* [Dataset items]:
☆ ☆ ☆ ☆

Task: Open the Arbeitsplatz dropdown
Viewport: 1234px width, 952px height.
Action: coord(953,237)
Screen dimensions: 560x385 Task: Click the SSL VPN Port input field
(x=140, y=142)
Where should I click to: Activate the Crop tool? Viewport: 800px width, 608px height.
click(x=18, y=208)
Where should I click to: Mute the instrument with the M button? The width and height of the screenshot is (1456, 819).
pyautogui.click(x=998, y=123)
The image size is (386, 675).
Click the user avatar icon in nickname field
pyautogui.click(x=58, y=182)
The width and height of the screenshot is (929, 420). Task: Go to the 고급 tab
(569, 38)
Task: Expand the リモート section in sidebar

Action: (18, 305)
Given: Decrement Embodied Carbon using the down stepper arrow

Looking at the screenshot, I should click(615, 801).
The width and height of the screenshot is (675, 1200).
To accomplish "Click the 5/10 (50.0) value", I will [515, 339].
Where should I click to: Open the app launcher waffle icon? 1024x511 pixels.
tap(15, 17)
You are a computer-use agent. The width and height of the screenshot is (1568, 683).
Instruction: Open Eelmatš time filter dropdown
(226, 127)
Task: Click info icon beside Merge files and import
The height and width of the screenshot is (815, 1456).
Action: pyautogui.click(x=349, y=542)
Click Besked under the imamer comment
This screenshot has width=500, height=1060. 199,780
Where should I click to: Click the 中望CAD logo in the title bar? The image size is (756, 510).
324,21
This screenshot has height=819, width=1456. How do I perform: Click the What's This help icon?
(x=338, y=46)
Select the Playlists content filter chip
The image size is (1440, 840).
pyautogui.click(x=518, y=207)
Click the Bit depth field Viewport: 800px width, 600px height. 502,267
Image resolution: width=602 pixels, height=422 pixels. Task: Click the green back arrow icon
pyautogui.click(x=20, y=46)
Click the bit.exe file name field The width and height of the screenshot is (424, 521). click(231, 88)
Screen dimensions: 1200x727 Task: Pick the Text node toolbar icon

☆ ☆ ☆ ☆

Please reproduce, character for character, every line from the one containing "The image size is (386, 675)." through the one containing "Looking at the", both of those lines included.

The image size is (386, 675).
Click the user avatar icon in nickname field
pyautogui.click(x=58, y=182)
The width and height of the screenshot is (929, 420). Task: Go to the 고급 tab
(569, 38)
Task: Expand the リモート section in sidebar

Action: (18, 305)
Given: Decrement Embodied Carbon using the down stepper arrow

Looking at the screenshot, I should click(615, 801).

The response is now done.